Нарушив эти условия, я поставил бы себя вне закона, и всякий,
кому вздумается, имел бы право невозбранно лишить меня жизни.
В глазах Сиарана вновь блеснул огонек — память о разбитых
в прах честолюбивых мечтах — и тут же угас.
— Постой, постой, — промолвил Хью, для которого кое-что
оставалось неясным. — Как я понял, о приговоре епископа Генри
никто, кроме него и тебя, и ведать не ведал. Как же об этом
прознал Люк Меверель? Как он тебя выследил?
— Почем мне знать... — вялым и тоскливым голосом отвечал
Сиаран. — Могу лишь сказать, что из Винчестера я вышел один, а
близ Норбери, где две дороги сходятся вместе, меня поджидал
этот малый. С того самого часа он неотступно следовал за мной
по пятам, словно демон. Он знал все, и терпеливо ждал, когда я
не выдержу и нарушу хотя бы одно из условий. Тогда он смог бы
убить меня, не понеся за это никакой кары. Он ни на миг не
упускал меня из виду и не делал никакой тайны из своих
намерений, а, напротив, всячески подбивал меня снять крест и
разом покончить со всеми мучениями. А крест был очень тяжел.
Мне он сказал, что его зовут Мэтью... А вы говорите, его имя
Люк? Стало быть, вы его знаете? А вот я никогда прежде с ним не
встречался. Так вот, этот Мэтью, то есть Люк, сказал, что я
убил его лорда, которого он почитал и любил, а потому он пойдет
за мной в Бангор, в Кэргиби, а ежели я сяду на корабль так и не
надев башмаков и не сняв креста, то и за море, в Дублин, но
рано или поздно все равно лишит меня жизни. Сегодня он мог
сделать то, чего так страстно желал, — и не убил меня. Почему?
В голосе Сиарана слышалось искреннее недоумение.

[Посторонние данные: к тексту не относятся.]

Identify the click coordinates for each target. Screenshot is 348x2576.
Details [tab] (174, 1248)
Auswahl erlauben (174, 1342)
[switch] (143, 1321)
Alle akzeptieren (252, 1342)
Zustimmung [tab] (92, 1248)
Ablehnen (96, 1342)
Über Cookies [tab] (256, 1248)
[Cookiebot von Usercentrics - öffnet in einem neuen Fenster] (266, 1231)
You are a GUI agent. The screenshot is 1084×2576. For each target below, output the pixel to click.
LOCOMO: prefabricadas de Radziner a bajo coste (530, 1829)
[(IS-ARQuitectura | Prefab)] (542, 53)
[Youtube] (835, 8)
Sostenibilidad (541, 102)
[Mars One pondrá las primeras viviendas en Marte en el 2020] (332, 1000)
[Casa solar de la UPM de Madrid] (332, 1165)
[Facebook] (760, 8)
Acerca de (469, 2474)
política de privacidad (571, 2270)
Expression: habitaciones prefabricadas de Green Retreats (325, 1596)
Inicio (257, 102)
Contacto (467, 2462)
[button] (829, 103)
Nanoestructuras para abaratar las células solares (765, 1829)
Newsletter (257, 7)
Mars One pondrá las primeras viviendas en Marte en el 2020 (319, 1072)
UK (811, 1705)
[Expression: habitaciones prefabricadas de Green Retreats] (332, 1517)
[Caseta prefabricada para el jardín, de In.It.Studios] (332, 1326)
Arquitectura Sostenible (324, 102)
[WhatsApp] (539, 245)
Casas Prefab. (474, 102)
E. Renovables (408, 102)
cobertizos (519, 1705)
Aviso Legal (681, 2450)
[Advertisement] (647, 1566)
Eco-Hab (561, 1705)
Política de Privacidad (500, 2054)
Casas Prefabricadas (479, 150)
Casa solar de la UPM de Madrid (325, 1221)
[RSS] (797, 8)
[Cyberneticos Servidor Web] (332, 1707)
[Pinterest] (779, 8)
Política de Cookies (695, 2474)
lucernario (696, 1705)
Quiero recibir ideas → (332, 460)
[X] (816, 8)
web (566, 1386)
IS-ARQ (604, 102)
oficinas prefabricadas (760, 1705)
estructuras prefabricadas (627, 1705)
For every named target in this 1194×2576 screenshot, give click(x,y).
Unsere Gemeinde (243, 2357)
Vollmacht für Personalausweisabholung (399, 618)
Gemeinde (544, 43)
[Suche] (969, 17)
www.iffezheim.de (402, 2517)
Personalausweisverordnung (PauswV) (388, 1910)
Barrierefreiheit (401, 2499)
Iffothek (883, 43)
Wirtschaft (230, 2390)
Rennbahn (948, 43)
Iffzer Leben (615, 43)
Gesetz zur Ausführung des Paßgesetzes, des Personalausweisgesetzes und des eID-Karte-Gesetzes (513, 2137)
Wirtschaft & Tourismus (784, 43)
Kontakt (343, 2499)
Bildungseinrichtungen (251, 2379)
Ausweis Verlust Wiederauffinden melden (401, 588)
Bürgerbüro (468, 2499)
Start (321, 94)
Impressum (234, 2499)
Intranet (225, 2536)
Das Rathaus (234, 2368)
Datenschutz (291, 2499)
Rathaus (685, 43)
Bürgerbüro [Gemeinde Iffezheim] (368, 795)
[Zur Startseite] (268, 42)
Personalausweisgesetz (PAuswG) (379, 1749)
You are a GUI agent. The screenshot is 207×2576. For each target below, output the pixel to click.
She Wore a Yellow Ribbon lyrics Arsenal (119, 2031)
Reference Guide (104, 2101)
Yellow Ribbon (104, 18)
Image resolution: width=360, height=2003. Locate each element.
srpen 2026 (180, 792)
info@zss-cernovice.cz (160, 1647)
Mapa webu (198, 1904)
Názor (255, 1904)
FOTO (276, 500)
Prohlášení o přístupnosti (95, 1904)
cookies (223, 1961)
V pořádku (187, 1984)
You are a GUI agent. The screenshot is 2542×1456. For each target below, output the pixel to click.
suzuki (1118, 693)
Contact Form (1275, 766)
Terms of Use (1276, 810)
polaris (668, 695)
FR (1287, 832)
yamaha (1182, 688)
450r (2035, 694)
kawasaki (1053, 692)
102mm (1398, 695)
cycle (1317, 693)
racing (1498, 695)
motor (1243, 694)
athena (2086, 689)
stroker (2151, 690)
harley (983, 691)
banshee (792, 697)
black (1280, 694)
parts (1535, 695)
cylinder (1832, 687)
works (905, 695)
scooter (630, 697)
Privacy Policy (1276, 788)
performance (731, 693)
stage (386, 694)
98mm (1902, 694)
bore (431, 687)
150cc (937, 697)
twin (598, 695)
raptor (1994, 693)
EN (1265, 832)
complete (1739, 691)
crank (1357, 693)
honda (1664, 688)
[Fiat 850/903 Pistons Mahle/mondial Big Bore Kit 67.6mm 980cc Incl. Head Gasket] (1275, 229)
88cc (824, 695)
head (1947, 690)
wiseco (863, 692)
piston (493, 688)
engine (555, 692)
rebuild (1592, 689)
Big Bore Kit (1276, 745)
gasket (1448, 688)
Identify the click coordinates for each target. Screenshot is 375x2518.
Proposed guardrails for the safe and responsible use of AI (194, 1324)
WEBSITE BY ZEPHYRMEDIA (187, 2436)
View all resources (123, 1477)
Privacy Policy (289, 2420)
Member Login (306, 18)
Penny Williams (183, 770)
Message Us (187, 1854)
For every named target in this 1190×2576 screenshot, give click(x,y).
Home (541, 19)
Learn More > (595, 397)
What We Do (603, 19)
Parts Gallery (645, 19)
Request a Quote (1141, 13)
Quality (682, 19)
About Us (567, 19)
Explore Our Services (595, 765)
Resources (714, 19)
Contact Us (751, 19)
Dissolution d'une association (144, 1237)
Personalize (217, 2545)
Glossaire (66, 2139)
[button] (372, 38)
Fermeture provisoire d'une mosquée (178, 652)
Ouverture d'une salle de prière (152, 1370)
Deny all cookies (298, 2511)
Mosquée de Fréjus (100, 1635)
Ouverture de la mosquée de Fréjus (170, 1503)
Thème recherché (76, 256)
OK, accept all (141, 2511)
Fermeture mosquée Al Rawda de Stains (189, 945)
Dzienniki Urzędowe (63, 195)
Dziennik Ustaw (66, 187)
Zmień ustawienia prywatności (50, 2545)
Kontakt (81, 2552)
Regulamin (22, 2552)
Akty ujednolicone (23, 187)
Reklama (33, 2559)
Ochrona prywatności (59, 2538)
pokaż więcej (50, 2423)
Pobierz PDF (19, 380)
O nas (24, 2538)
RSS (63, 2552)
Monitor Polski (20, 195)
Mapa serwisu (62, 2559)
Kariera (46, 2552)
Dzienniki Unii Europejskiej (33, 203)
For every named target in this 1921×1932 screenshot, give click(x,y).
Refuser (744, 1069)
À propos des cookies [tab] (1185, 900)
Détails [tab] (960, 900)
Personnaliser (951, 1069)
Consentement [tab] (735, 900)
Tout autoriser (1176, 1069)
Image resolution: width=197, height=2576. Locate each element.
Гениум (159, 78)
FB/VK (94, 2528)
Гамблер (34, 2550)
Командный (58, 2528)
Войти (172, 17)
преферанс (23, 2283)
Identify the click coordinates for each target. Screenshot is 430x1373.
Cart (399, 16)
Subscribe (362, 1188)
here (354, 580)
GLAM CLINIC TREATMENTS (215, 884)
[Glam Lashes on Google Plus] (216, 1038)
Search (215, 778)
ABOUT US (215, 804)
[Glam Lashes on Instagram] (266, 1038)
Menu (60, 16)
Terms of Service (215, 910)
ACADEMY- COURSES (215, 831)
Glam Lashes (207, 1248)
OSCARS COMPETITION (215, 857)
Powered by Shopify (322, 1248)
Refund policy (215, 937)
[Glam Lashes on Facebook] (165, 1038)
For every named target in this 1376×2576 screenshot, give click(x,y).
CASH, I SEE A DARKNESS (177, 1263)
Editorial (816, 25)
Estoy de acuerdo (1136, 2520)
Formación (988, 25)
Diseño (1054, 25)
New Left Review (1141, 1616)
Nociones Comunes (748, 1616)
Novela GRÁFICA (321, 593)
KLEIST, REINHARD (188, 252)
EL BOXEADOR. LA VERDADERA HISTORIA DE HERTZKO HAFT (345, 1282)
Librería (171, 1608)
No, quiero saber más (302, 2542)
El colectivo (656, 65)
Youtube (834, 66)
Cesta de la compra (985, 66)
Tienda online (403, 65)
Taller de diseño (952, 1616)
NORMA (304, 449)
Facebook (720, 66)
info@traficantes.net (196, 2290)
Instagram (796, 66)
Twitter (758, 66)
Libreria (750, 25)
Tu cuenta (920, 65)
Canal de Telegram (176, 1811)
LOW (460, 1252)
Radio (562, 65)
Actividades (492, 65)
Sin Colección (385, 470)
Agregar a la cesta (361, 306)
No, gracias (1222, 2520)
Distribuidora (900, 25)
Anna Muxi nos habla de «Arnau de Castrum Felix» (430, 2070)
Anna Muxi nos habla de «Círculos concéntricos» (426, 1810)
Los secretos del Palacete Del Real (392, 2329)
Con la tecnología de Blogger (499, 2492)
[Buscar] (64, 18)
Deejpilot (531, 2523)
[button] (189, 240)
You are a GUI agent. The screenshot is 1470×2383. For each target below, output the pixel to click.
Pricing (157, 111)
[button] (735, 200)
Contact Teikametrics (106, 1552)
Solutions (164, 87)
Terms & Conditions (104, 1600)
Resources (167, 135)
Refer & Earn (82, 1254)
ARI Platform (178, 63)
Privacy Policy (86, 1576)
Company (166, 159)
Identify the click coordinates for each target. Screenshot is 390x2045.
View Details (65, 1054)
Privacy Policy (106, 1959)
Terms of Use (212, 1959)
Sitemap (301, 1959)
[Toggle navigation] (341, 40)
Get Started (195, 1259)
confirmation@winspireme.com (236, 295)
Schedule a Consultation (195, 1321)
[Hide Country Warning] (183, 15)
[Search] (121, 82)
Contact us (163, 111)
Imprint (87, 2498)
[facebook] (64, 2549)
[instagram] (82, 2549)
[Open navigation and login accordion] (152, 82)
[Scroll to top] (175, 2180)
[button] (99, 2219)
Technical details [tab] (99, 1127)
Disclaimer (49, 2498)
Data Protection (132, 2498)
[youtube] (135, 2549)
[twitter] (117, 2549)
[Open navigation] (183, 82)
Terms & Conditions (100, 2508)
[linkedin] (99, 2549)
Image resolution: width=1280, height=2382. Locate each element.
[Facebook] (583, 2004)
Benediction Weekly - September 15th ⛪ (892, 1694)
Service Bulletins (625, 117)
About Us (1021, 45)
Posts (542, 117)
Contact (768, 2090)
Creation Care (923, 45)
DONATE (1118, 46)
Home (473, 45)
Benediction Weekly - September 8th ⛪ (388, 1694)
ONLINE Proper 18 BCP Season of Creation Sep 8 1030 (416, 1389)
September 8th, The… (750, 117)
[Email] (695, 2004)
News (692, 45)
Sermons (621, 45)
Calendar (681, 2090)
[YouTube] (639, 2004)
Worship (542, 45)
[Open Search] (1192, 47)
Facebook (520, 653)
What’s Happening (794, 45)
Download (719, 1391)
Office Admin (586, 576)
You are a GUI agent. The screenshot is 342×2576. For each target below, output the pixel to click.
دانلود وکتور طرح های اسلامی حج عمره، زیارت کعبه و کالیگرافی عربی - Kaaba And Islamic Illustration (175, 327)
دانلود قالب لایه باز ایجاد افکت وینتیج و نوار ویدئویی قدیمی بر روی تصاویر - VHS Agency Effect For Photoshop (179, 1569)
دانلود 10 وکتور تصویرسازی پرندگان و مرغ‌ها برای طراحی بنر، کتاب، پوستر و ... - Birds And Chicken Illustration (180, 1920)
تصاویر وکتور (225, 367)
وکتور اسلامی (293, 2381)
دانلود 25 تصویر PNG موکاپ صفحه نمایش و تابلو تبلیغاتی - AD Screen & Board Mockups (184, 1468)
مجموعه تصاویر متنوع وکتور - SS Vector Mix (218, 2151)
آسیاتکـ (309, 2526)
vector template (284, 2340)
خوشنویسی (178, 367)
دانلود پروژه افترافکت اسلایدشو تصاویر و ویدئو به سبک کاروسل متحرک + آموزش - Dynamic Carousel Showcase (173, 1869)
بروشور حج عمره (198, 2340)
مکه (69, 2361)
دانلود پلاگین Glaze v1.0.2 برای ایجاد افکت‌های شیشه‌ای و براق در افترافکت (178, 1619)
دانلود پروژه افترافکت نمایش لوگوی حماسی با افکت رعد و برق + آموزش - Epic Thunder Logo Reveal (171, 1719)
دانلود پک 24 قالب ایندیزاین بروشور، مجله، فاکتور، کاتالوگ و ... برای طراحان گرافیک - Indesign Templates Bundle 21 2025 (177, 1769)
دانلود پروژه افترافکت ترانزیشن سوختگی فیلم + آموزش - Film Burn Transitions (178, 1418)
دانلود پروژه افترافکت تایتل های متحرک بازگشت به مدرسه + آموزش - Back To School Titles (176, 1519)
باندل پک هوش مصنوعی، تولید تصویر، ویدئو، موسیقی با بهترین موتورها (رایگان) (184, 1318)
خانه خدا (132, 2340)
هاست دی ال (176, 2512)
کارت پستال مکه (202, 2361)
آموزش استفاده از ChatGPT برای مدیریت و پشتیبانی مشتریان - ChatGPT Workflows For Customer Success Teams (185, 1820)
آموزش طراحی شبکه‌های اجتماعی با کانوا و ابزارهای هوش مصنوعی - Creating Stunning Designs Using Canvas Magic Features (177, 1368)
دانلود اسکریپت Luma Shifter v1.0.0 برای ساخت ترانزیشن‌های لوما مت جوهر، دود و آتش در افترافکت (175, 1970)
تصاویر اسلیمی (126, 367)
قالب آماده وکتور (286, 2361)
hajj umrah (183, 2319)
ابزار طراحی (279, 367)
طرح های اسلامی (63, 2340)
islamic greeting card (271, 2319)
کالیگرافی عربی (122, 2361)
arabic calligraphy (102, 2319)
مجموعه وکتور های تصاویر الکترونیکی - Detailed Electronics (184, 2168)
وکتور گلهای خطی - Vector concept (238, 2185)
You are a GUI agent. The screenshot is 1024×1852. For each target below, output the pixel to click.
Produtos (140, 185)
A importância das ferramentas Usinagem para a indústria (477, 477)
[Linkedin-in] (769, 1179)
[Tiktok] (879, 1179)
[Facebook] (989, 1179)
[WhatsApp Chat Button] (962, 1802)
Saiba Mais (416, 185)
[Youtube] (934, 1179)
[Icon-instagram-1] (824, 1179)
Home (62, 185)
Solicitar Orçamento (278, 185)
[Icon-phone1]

— Он счел тебя недостойным этого, — напрямик ответил
Кадфаэль. — Сейчас он наверняка горько сожалеет о потраченном
на тебя времени, которое мог бы употребить с куда большей
пользой. Все на свете имеет свою цену, нужно лишь уметь вовремя
и верно ее определить. Постарайся понять это, и тогда, может
быть, ты поймешь и его.
— Я все равно что мертвец, — с горечью сказал Сиаран,
без лорда, без друзей, без цели...
— Ты еще можешь обрести и то, и другое, и третье, если
будешь к этому стремиться. Ступай туда, куда ты послан, неси
возложенное на тебя бремя и пытайся уразуметь, ради чего ты
живешь на свете. В конечном счете так должно поступать и всем
нам.
Монах отвернулся и тяжело вздохнул. Он знал, что, к
сожалению, самые мудрые наставления и даже суровые уроки жизни
частенько пропадают впустую. Трудно сказать, тронуло сердце
Сиарана раскаяние либо он и сейчас думает только о себе.
Неожиданно монах почувствовал, что смертельно устал. Он искоса
взглянул на Хью и с улыбкой сказал:
— Больше всего мне сейчас хотелось бы оказаться в
постели. Ну что, Хью, вроде бы дело сделано. Можно
возвращаться.
Хью хмуро разглядывал уличенного и признавшегося убийцу,
корчившегося на земле, словно змея с перебитым хребтом.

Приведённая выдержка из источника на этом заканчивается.